The 50 Greatest Books?

Announced in this weekend’s Globe and Mail: a new project to discuss the “50 Greatest Books”:

So many issues, so many books, so few of them great. Watch for our first choice in this space next week. And be prepared to argue. (read the whole column here)

As one of the top-secret ‘jurors’ points out, a venture like this raises all kinds of questions, mostly of the “great in what way, or for what?” variety that I mentioned in my reply to Nigel’s question about evaluation in literary criticism. It would be a more sensible project to set some parameters–even focusing on “50 Greatest Novels” or “50 Greatest Poems” would alleviate the inevitable apples and oranges kind of conversation that is about to ensue. While in some ways I think this is a pointless exercise, because it artificially tries to reduce literary analysis to something like a Billboard chart, I think the process it could initiate for readers is valuable. We ought to think about why we love or value the books we do, not just insist that it’s all a question of arbitrary taste. “Tell me what you like and I’ll tell you what you are,” as Ruskin said.

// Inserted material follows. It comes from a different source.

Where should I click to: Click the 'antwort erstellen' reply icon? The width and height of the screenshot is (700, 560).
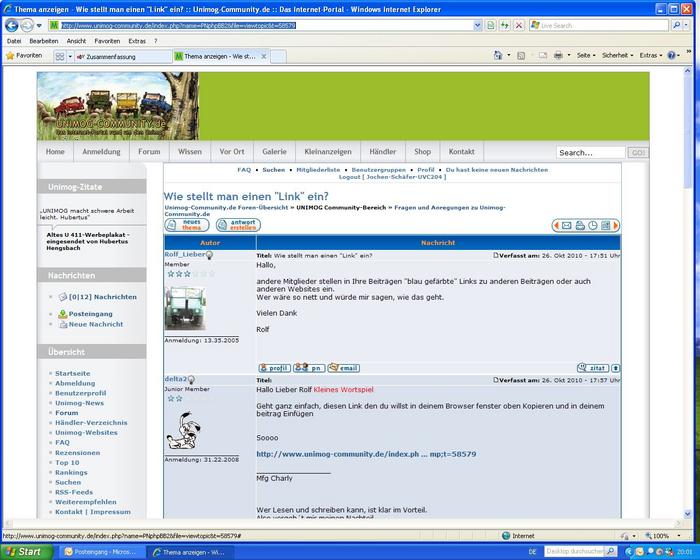click(x=237, y=225)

If pressed, we always have a reason, and clinging to our preferences without acknowledging our reasons is just prejudice, in reading as in the rest of life. Further, when thoughtful people articulate, exchange, and argue about their judgments, we can learn a great deal, and our own tastes can evolve; this is the process the critic Wayne Booth called “coduction.” So bring it on! I’m curious, though, about why the panel is being kept so strictly anonymous. Does this have anything to do with mistrust of authority where literary judgments are involved? But we’re told that “each entry will be written by someone with knowledge, usually extensive knowledge, of the book in question,” so unlike “Canada Reads” (which seems to have a deliberate policy of keeping out the scholars and critics), it seems that here expertise, and not just enthusiasm, is being sought. I suppose anonymity keeps us focused on the argument they make for their chosen text–and saves them, at least temporarily, from hate mail of the kind that does, actually, get generated whenever someone waves the red flag of “literary merit” in front of enough readers (“I can’t believe you think Ulysses is a great book when it is clearly incomprehensible drivel!” etc.). Well, let the games begin: any bets on which will book will launch the series? (My money’s on the Bible or the Odyssey.)